GST-proposed as a part of new aviation policy

Dated 16th November, 2014

 

GST-proposed as a part of new aviation policyThe BJP-led government is looking to include aviation turbine fuel (ATF) in the list of products to be covered by the proposed goods & services tax (GST), ensuring uniform tax on the fuel across all states.

 

Jet fuel in India is almost 60 per cent higher than other countries and represents 40-50 per cent of a carrier’s operating costs.
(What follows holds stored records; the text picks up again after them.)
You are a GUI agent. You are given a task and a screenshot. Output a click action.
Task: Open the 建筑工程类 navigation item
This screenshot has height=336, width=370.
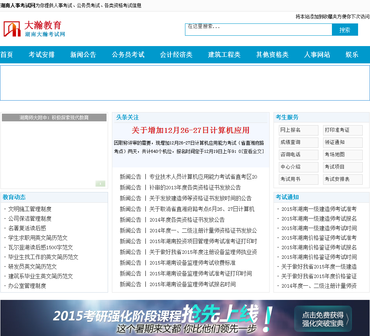click(224, 55)
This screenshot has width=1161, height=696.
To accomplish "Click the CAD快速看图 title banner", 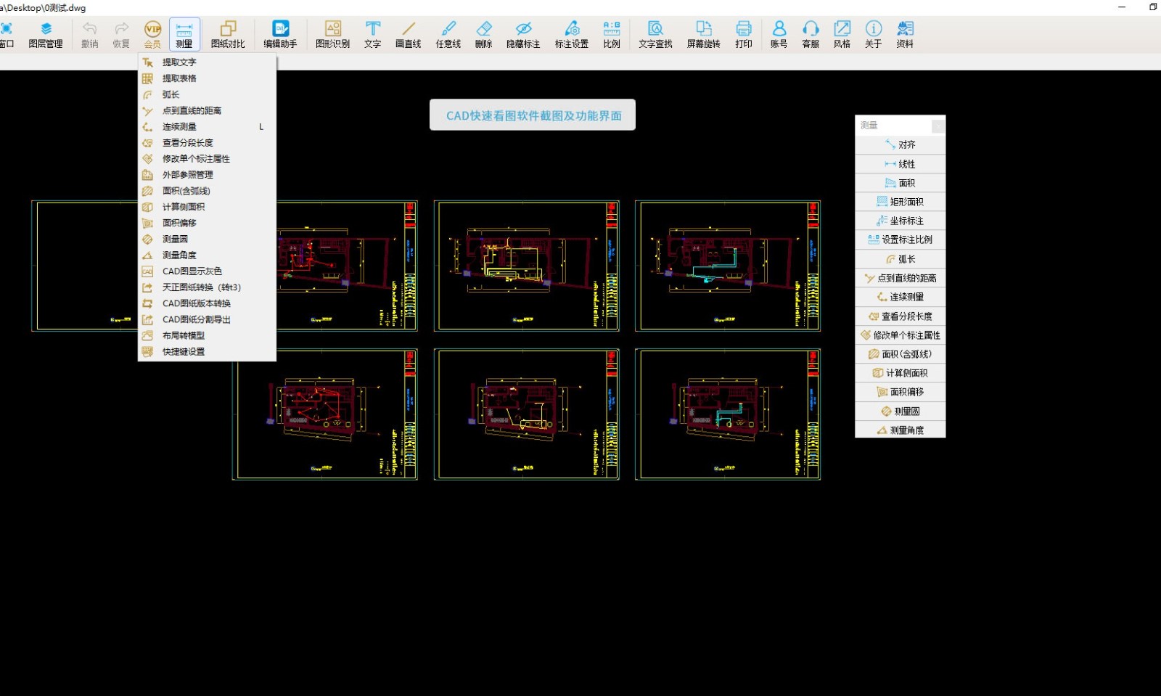I will (533, 115).
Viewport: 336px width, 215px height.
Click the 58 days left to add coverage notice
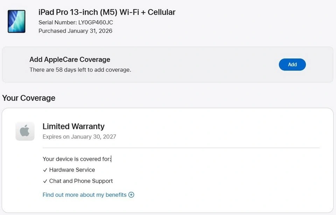(x=80, y=70)
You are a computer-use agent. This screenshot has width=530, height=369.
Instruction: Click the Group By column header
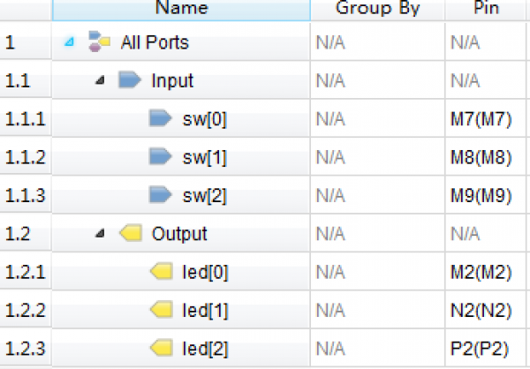click(377, 10)
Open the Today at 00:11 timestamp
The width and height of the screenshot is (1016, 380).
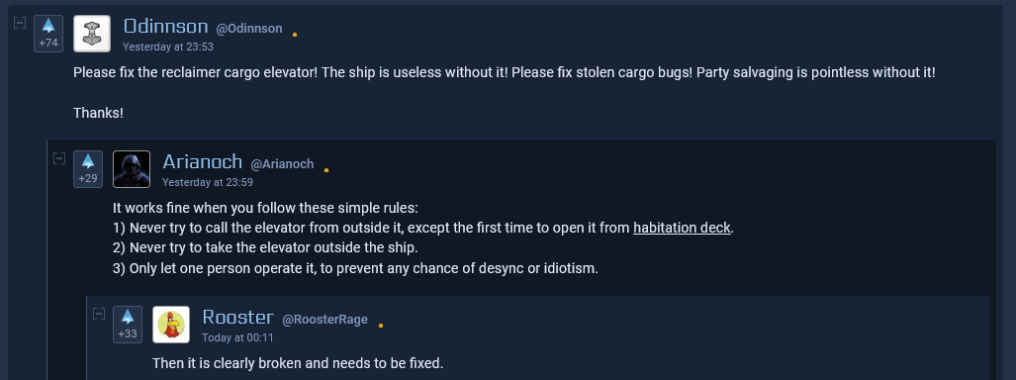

Besides, the tax imposed on the fuel by the state is steep, averaging around 30 per cent.

 

Officials in the aviation ministry said they were working with the finance ministry to bring the fuel within the ambit of GST as part of the new aviation policy.

 

States have been demanding that all petroleum and alcohol products should be excluded from GST so that they can continue to levy taxes on them.

 

“We want jet fuel to be part of the GST. This will reduce taxes on the fuel by a huge margin and at one stroke, make aviation profitable in this country,” said the officials.

 

The GST regime aims to replace multiple state and central levies with a single tax regime.

 

For the year ended March this year, the country’s top five domestic airlines reported combined losses of Rs 9,737 crore, an increase of 85 per cent over Rs 5,276 crore in the previous year.

 

Aviation analyst Robin Pathak, a former Indian Airlines director, said, “Most of the losses were because of a spike in jet fuel prices and a huge fall in the value of the rupee. The two factors drove down profitability for the entire industry.”

 

Jet Air saw its losses increase more than seven times to Rs 3,668 crore in 2013-14 from Rs 485 crore in 2012-13.

 

SpiceJet’s losses jumped more than five times to Rs 1,003 crore in 2013-14 from Rs 191 crore in the previous fiscal.

 

In a presentation to the civil aviation ministry, the Centre for Asia-Pacific Aviation pointed out that “the volatility of such a significant cost input (jet fuel) on this scale makes it extremely difficult to plan cashflow and working capital requirements. Rationalisation of sales tax on fuel to a flat rate of 4 per cent will immediately result in a cost saving of $700-800 million”.

 

However, the Centre will have to first persuade the states to bring jet fuel in GST. States are not willing to give up differential taxation on petroleum goods.

 

“States earn a large chunk of their own revenue from petroleum goods and consequently do not wish to give up this right. To get them on board even for jet fuel will require a lot of persuasion. One way will be to make it clear that increased flights from states, which every state has been demanding, can only come once the tax regime is conducive to fleet and operation expansion,” said Amit Bannerjee, an independent Singapore-based merchant banker.